Fin novembre avec l’urgence de sortir du territoire turc pour le renouvellement de visa et une mamie apparrement au 106e dessous, nous achetons des billets d’avion pour un retour surprise en France. Surprise pour nos familles, mais pas pour nos amis que nous convions un mois a l avance a se retrouver apres cet an et quart d absence pour de grandes festivites autour du 1er de l’an, le moment le plus approprié après un temps en famille où nous serons trés attendus. Voilà enfin l’occasion d’apprendre à connaitre nos familles respectives, que nous n’avions qu’à peine rencontrées avant notre grand départ. Qui plus est, parce qu’elles sont divisées, il va falloir nous partager judicieusement pour combler tout le monde. Un tour de force en perspective.
Souvenez-vous. Voilà des mois que nous sommes immergés dans des cultures communautaires, où nous passons pour des héros à chaque foyer où nous nous arretons.

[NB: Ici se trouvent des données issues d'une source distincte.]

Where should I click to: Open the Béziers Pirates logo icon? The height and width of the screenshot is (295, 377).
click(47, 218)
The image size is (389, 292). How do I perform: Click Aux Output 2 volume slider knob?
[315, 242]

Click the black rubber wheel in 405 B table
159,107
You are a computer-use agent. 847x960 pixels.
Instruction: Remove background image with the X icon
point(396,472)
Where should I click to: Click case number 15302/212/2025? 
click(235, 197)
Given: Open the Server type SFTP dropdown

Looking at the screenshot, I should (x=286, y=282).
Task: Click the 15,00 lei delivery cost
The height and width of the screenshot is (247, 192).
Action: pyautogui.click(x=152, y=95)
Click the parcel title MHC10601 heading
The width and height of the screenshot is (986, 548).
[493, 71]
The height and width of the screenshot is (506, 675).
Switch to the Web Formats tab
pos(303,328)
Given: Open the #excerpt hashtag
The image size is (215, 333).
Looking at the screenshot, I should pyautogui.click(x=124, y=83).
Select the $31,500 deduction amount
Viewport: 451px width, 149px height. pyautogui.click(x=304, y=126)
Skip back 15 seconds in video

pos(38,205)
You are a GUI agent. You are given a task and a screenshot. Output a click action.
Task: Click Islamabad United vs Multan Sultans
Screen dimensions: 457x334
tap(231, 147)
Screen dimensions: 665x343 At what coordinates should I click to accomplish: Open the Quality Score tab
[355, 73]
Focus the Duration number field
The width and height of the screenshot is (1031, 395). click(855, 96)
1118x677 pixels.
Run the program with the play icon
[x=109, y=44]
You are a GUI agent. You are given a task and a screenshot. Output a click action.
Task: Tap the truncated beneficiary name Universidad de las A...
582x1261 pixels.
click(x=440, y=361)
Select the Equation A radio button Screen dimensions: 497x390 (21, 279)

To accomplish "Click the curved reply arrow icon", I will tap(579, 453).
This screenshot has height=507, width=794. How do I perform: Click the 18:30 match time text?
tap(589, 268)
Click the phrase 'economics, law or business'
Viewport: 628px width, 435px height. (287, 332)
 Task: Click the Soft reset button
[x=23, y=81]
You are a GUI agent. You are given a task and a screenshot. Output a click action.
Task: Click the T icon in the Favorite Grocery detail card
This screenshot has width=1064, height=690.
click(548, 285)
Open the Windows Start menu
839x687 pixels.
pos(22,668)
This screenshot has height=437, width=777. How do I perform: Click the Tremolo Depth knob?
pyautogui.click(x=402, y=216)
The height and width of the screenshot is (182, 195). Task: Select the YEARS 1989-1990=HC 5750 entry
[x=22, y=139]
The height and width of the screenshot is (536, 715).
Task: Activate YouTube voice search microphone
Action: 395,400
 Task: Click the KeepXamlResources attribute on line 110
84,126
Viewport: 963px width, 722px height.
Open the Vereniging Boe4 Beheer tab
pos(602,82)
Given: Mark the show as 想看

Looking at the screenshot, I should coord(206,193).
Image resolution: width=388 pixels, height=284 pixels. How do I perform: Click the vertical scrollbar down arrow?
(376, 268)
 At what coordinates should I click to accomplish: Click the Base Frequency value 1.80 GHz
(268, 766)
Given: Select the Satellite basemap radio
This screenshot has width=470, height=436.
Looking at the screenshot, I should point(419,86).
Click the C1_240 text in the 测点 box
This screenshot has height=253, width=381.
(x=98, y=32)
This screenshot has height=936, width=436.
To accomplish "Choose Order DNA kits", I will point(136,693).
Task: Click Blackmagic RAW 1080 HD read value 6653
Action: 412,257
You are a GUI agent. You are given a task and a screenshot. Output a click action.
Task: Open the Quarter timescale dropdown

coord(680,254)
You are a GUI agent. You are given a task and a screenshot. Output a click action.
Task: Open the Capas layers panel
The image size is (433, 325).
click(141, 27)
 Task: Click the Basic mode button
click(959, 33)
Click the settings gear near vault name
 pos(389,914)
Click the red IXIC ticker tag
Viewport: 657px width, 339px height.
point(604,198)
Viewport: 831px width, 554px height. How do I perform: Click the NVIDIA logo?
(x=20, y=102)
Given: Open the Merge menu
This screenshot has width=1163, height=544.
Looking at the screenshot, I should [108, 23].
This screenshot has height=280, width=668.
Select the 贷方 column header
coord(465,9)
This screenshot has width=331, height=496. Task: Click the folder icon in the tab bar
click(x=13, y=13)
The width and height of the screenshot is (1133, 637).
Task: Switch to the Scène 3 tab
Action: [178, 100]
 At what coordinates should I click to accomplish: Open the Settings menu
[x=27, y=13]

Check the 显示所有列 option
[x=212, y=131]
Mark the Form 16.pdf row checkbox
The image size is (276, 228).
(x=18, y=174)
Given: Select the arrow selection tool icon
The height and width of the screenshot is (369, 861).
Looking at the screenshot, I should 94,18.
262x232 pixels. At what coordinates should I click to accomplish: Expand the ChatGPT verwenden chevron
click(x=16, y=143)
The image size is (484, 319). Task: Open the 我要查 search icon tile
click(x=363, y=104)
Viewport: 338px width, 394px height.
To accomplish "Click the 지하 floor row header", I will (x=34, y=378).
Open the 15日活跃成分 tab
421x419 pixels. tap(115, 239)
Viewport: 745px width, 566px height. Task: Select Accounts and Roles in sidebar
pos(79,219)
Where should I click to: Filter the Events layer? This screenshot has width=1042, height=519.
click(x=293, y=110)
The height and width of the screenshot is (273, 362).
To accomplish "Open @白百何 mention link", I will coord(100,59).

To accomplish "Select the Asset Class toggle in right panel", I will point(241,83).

A Mulhouse où nous atterrissons, Madeleine et Marc, nous accueillent comme le retour de leurs propres enfants, une choucroute nous est servie a 1heure du matin autour d’une belle discussion et on repart des chaussons maisons crochetés a la main avec la promesse que nous repasserons. Nous sommes dans une famille traditionnelle, non divorcée ou l’union fait la force.
Une traversée de France en auto-stop plus tard, mon père nous ouvre ses portes à Tours. Nous sommes évidemment très heureux de nous retrouver, mais sans trop d’effusion de sentiments, au sein du modèle patriarcal francais. C’est un peu comme si nous nous étions quittés hier. Mais nous entre-temps avons vécu une vie condensée, qui ne peut se résumer en trois mots. Nous semblons tous détachés les uns des autres, cela semble étrange à Yannick qui a une fratrie impatiente qui l’attend au Mans.
Petit à petit, on se retrouve les uns, les autres au Mans, au Havre, où on fait des rencontres de premières fois avec de nouveaux membres de la famille, qui n’a pas cessée d’évoluer en notre absence. Il faut parvenir à ménager les susceptibilités de chacun pour satisfaire tout le monde de notre presence, afin que personne ne se sente négligé. Parfois ce n’est pas évident. Aprés un an et quart d’absence, de voyage nomade en bicyclette pas facile tous les jours, il nous aurait paru naturel que chacun se plie en quatre pour nous voir. Notre famille s’est débrouillée au mieux subissant les contraintes de nous partager entre chacune des quatre parts -deux familles divorcées.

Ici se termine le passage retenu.